- Problem to solve -
Comb through the entries for "Powered" and pull out each line that holds it.
-------- Record extracts
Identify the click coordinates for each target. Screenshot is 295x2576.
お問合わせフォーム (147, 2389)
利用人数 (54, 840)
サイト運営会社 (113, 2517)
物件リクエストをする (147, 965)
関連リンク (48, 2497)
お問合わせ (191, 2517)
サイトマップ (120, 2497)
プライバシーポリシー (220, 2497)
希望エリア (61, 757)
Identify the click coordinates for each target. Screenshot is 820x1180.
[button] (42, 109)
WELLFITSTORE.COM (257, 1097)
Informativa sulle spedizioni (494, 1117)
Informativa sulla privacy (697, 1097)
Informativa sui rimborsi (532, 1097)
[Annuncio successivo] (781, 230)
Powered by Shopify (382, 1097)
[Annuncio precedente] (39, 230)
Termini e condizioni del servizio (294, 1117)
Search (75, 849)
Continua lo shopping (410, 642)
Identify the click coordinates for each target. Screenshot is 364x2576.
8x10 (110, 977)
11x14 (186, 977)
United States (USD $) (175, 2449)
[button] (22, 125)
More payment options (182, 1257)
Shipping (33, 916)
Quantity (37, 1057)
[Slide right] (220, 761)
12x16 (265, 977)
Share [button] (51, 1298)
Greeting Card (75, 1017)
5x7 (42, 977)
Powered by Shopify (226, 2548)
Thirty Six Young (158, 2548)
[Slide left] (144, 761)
----------------
- Answer -
Powered by Shopify (382, 1097)
Powered by Shopify (226, 2548)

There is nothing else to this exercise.